• Requirement: Output exactly the lines from the line that has "Viewport: 1378px width, 868px height." through the last line of the data below, with no pictures.

======== Input

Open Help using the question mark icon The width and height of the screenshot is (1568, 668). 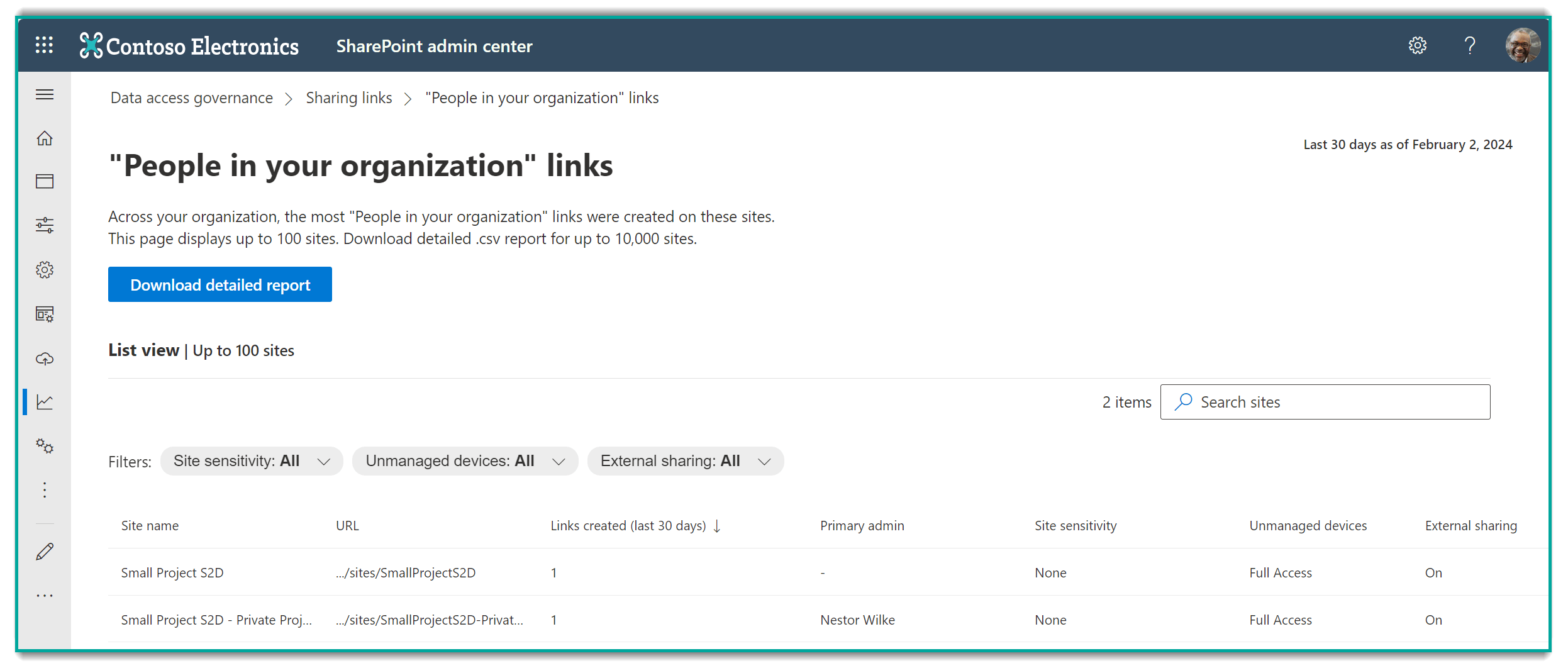[x=1469, y=45]
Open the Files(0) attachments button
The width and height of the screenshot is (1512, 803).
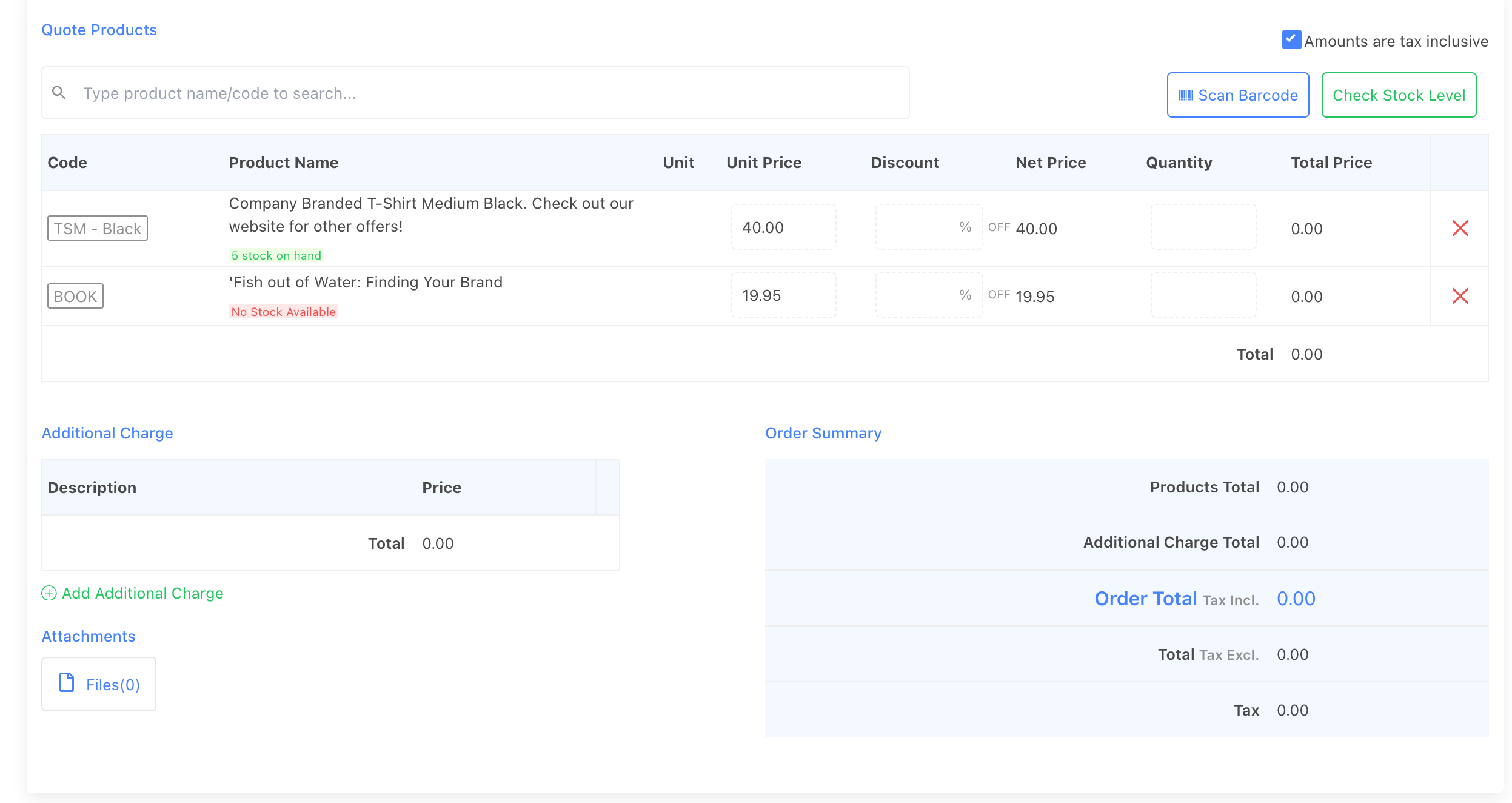(99, 684)
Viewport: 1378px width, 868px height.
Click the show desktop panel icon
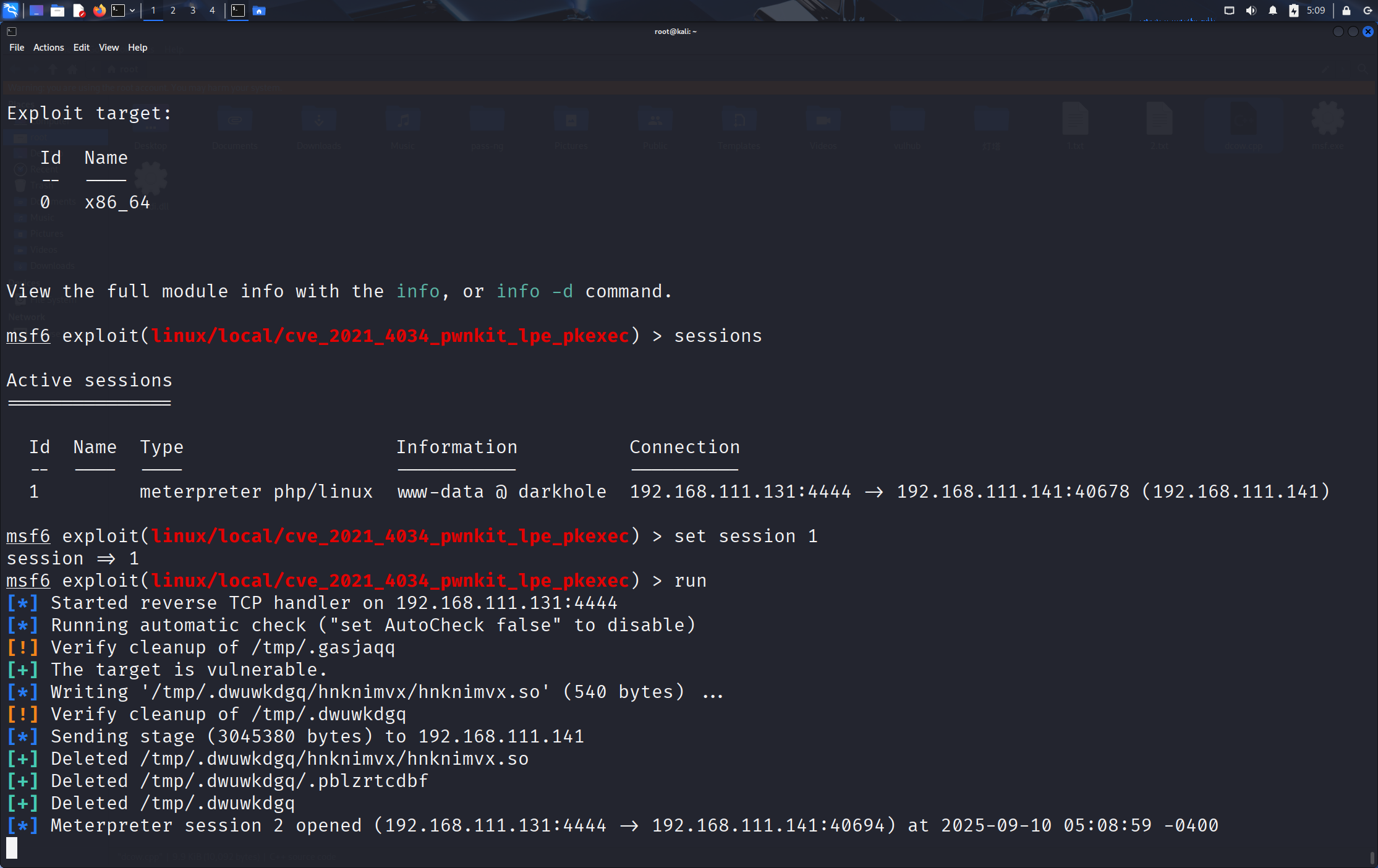(x=36, y=11)
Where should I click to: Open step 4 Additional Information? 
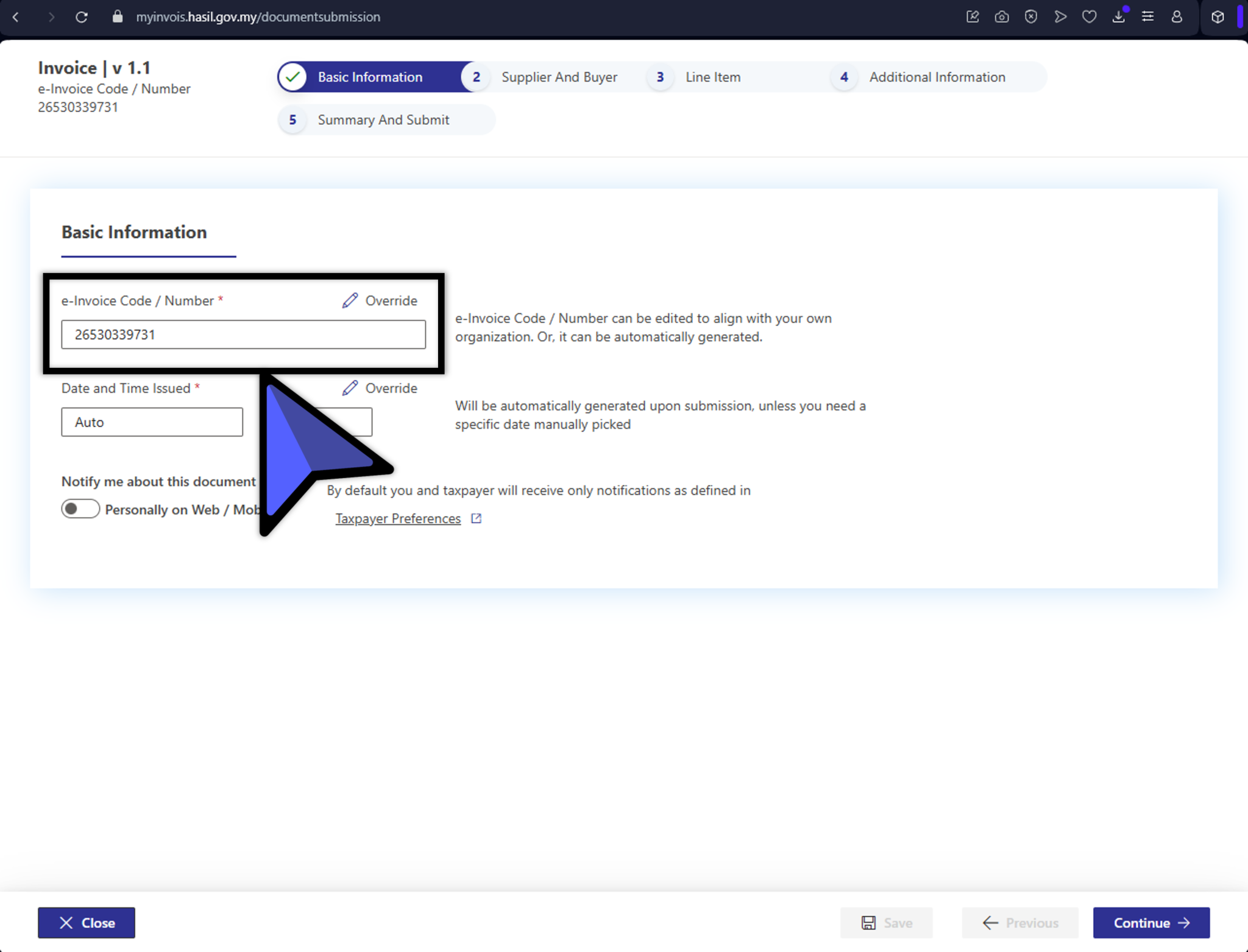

================

• Output of the exercise:
Viewport: 1378px width, 868px height.
Click the show desktop panel icon
(x=36, y=11)
Where should I click to: Open step 4 Additional Information? 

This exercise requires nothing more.